It is expected that to feed the world's population, agriculture will need to produce more food in the next 50 years than in the previous 10,000. It is no wonder, in that context, that farmers feel that the current tools at their disposal won't be up to the challenge. To understand and manage their crops, growers typically rely on sensors, spreadsheets and GPS tools that gather data in a siloed way, barring them from achieving a comprehensive picture of their fields. 

Without access to the right data, growers have had no choice but to standardize the way they grow. Crops are treated uniformly, which means that fertilizers and pesticides are often used unnecessarily, while at the same time depleting the soil's health. 

"What if every single plant could be monitored and given exactly the nutrition it needed?" asked Grant. "What if we could measure the subtle ways a plant responds to its environment? What if we could match a crop variety to a parcel of land for optimum sustainability?"

Understanding how each individual plant grows, according to the project lead, would let farmers appropriately reduce fertilizers, chemicals and even water, while also improving crop management and increasing yield.

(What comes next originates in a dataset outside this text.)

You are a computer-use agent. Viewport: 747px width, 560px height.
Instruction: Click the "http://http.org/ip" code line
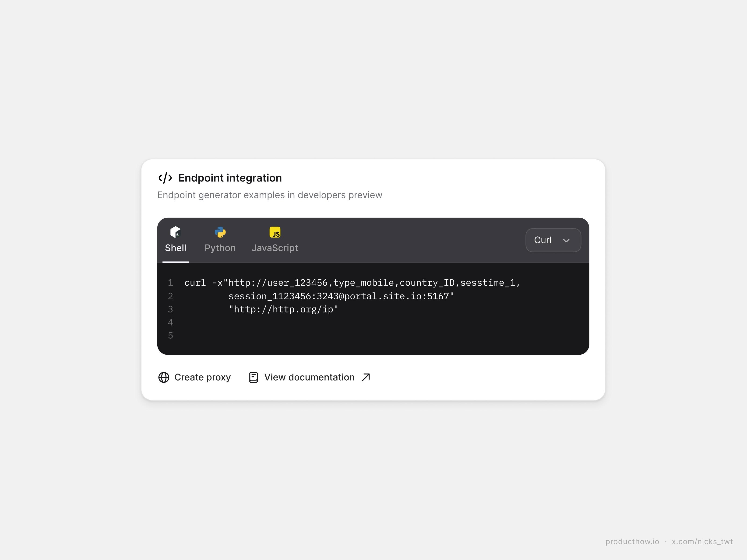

In order to, in Grant's words, "manage the plant instead of the plot", the Project Mineral team developed a prototype plant buggy that can roll through the fields to inspect the crops, gather high-quality pictures and provide relevant data points back to the grower.

The very first buggy was mounted on two bicycles, and used Pixel 2 phones to photograph individual plants. From there, the prototype evolved to be able to handle conditions like muddy fields or bright sunlight, and to include remote-control. The current version of the buggy is equipped with solar panels and designed to roll through fields and over different types of crops.


The Project Mineral team developed a prototype plant buggy that can roll through the fields to inspect the crops. 

Image: Alphabet

Onboard the buggy, GPS software identifies the precise location of plants in the field, while sophisticated cameras and sensors can identify specific plant traits. The robot can, therefore, carry out tasks that humans couldn't, such as counting the individual buds on every raspberry cane.

A few months ago, the Project Mineral team gave a snapshot of the buggy's work in the field, sharing on Twitter how the prototype could tap AI models to count how many soybeans were growing above ground.

Coasting through fields across the US during the past months, the Mineral buggy has been counting and classifying crops, and growing a sprout-to-harvest dataset that now covers melons, berries, lettuce, oilseeds, oats and barley. 

On top of capturing images of the plants, the robot can also pick up on relevant information, such as identifying diseased leaves that are likely to spoil the whole crop. The buggy can also re-create 3D versions of the plant, so that farmers can measure biomass and maturity, and anticipate the size and yield of their crop.

Combining the millions of images from the robot with satellite imagery, weather data and soil information, farmers can garner a much better picture of their plot. They can target individual plants that might need treatment, rather than entire fields, which has a direct impact on costs and soil health.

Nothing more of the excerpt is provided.